More Patina than Gleam marks Jane Aldous’s seventieth birthday in the form of seventy connected sonnets that make up an alternative history of her early life, a poetic novella of sorts. The book imagines a mother, Linda, fleeing an abusive relationship in England and seeking refuge in the genteel poverty of a large Edinburgh house where she serves as a ‘lady’s companion’. The cast of players presents a very matriarchal menage where men are often fringe characters or suspicious intruders. Aldous’s choice of free verse sonnets is apt because they represent the protagonist Linda’s escape from the ties and constraints of a toxic relationship. Vernon, Linda’s violent husband, rears his ugly head a few times in the course of the book, slowly changing from a fearful bully to a figure of impotence and pity. At first Linda and her daughter Ange are treated like lost possessions, with an ad in the paper: ‘Missing woman and child reward offered’. Vernon hunts the pair down but the solidarity of the women sharing the house prevents him from getting very far. In the end, he is left at Waverley Station:
Ange sighed Let’s go home mother and
daughter said their goodbyes Ange glanced
back there he was a small man cracking
jokes a lion tamer whipping his latest conquest
(from ‘Last Chance Saloon’)
It is interesting to note that as the book goes on Linda’s language begins to become permeated by the odd Scots word, reflecting her assimilation into her adopted home.

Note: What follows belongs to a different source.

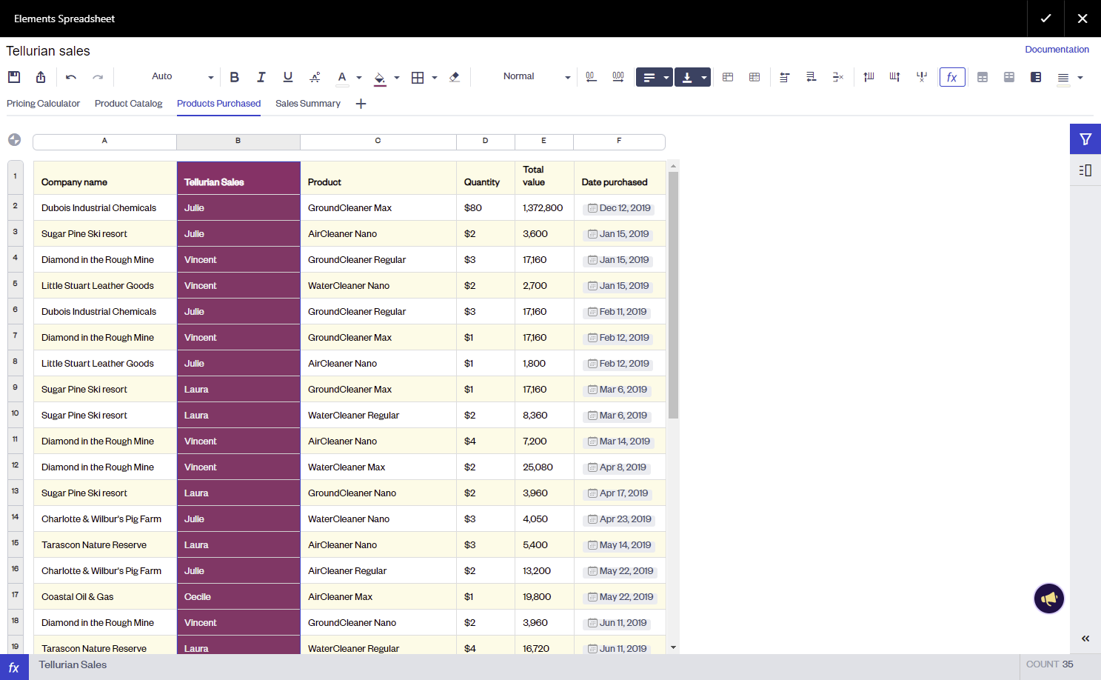Open the Auto font size dropdown
Screen dimensions: 1101x680
(x=182, y=77)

The language of the poems themselves is prosaic and unpunctuated with almost breathless sound pauses making them feel like diary entries written hurriedly and in secret:
now here I am paid companion more intimate
than friend wielding bicarbonate of soda Vim
black lead and bleach in a house held together
with more patina than gleam I think
you have to love a house to clean it
every awkward bit or else it never is
(from ‘Gleam’)
It is not just Linda’s personal trauma that is explored here, but rather the collective trauma of the legacy of the war and the interweaving narratives of the other people she shares the rambling Edinburgh townhouse with, such as worldly and handy fellow-lodger Rose with whom she shares a budding but strictly clandestine romantic relationship. It’s worth noting that same sex physical relationships remained illegal in Scotland until 1980s, and this book is set in the 1960s:
[…] a door slammed and Rose joined
her pushed her body next to hers held
on as if she were a lifebuoy as if both of
them would drown without the other
[…] with little money little privacy always
feeling out of place even here and
something was burning on the stove
(from ‘Something and Nothing’)
Linda is not the only haunted figure in the book with skeletons in her closet. Another major revelation is that Elsie Datlow, Linda’s eccentric host, is involved in a decidedly illicit enterprise, that of forging artworks by famous painters, but she in the end severs all ties with that shady part of her family: ‘she told him she didn’t / want to be part of his business any more’. However, the fake Frida Kahlo self-portrait that hangs in the hallway has a talismanic quality and becomes something of a symbol of Linda’s drive to survive:
then I noticed her face once she’d have
been a bobby-dazzler I’ve felt like that
she’s fed up at a dead loss her heart’s
broken her body too something inside
is keeping her going
(from ‘Looking at Frida Kahlo’)
Ultimately we are left with the image of a colourful house of empowered women who have not let the unfortunate vicissitudes of their past lives wear them down or eat them up. The book does not neatly resolve itself but instead ends on a note of hopeful uncertainty:
[…] yesterday I gave
Rose a gold ring I’d dug up on Randall’s plot
she’s wearing it for me for both of us
and that’s more than enough maybe one day
we’ll feel like proper people
(from ‘Enough’)
At times this collection, which manages to pack in questions of race, gender, sexism, Jewishness and gayness, can feel a little contrived but regardless, with More Patina than Gleam Jane Aldous has succeeded in producing a compelling period verse-novella. The closing poem is a plea for readerly empathy, social charity and, crucially, belonging, how we all have hidden depths and troubles that are perhaps not immediately, superficially obvious. But we all want to feel accepted somewhere, feel that perhaps we deserve a chance at ‘another life’ when we are denied the sacred right to just be ourselves.